"Jadi kita mulai pelajaran hari ini, siap?"
"Siap!" jawab pengamen-pengamen jalanan itu serempak.
"Nah, ada yang tau apa itu sejarah?" tanya gue, tapi gak ada yang menjawab. Gue memutuskan menunjuk salah satunya. Gue memilih cewek yang duduk di ujung kanan belakang. "Coba jawab sama ... kamu, cewek yang di belakang pojok."
"Sejarah itu ...," jawabnya sambil menggaruk rambut panjang lurusnya yang agak kusut. "Kenangan."
Gue hanya bisa bengong mendengarnya. Para ahli ada yang pernah bilang sejarah itu kenangan gak, ya? Aduh mana tadi malam gue gak sempet ligertian sejarah menurut para ahli semuanya. Di catatan yang gue buat semalem juga gak ada.
Ah, Revi kenapa harus gini, sih? Gue jadi bingung sendiri. Teringat saat Revi mengajukan dua syarat itu.
"Okay Vin, gue mau ikut di film pendek lo." Kalimat Revi yang ini membuat gue seneng bukan kepalang. "Tapi ada dua syarat yang harus lo penuhi."
"Apa?" tanya gue heran.
Menoleh kanan kiri melihat situasi dan kondisi yang aman dia berbicara pelan. "Yang pertama lo jangan sebat rahasia gue. Setuju?"
Gue mengangguk menyetujui. "Terus yang ke dua?"
"Lo harus menjadi salah satu pengajar buat pengamen-pengamen di rumah yang kemaren. Setuju?"
"Kalau ini gue gak setuju. Ya kali, gue jadi guru. Ulangan aja keseringan remed, gila lo ya."

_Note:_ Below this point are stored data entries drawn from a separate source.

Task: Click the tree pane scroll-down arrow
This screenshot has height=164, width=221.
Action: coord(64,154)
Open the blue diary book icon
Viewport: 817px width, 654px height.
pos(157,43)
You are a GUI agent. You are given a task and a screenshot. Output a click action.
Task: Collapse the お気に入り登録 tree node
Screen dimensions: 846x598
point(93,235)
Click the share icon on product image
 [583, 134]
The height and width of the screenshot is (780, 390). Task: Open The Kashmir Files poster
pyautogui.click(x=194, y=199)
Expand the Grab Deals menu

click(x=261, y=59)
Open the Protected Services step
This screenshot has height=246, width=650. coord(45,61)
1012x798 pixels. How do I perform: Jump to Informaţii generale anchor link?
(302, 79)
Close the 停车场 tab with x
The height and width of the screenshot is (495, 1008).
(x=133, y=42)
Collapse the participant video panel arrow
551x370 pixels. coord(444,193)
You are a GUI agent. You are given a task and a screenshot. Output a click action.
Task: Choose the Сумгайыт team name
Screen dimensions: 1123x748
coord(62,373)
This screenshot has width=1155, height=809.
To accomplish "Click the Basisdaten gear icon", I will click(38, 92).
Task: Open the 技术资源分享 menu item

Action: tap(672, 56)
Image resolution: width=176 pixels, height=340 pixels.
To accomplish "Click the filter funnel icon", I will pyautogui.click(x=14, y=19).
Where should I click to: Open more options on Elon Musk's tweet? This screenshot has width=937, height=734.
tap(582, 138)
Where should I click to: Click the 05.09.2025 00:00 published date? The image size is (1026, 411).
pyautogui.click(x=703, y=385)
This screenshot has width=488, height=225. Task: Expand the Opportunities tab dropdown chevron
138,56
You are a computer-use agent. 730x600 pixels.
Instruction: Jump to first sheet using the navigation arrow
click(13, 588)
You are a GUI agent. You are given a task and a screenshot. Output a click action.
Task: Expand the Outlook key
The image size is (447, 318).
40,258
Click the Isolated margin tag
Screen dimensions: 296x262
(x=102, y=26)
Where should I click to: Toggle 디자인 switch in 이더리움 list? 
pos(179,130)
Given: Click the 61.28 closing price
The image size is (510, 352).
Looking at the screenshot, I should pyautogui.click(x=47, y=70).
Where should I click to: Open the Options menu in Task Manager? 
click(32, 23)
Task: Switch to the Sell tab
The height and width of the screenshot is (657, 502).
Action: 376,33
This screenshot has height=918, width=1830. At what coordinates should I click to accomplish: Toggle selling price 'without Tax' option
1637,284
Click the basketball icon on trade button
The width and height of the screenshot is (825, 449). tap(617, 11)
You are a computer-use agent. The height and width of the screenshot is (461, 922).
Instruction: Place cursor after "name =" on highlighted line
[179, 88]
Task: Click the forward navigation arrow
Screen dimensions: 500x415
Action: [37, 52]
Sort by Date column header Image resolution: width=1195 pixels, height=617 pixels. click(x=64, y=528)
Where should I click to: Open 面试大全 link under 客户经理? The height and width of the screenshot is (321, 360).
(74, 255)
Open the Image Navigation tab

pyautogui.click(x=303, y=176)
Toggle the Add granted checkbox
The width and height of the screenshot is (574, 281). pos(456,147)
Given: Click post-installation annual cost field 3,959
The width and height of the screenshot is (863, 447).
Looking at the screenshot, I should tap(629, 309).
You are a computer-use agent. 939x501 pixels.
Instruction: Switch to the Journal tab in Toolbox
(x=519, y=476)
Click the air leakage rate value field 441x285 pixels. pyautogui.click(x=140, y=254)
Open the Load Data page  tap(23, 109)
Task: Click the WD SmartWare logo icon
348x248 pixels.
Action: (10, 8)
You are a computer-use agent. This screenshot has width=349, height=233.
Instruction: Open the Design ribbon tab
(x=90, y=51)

"Kalau lo gak setuju. Ya udah gue gak mau kerja sama dengan lo. Dan sekali berita itu tersebar lo bakal gue tampung di gudang. Gimana?"
"Iya gue setuju," jawab gue terpaksa. "Jadi gue harus ngajarin apa?"
Revi berpikir sejenak. "Mungkin diantara PKN atau sejarah, Vin. Belum ada yang ngajarin tentang itu."
Percakapan kita terhenti saat bel tanda istirahat usai udah berbunyi. Akibat percakapan waktu itu di sinilah gue sekarang. Di rumah lindung--kata Revi begitu sebutannya--mengajar sekitar dua puluh pengamen-pengamen jalanan. Umurnya bervariasi dari yang paling muda dengan umur tujuh tahun. Paling tua berumur lima belas tahun.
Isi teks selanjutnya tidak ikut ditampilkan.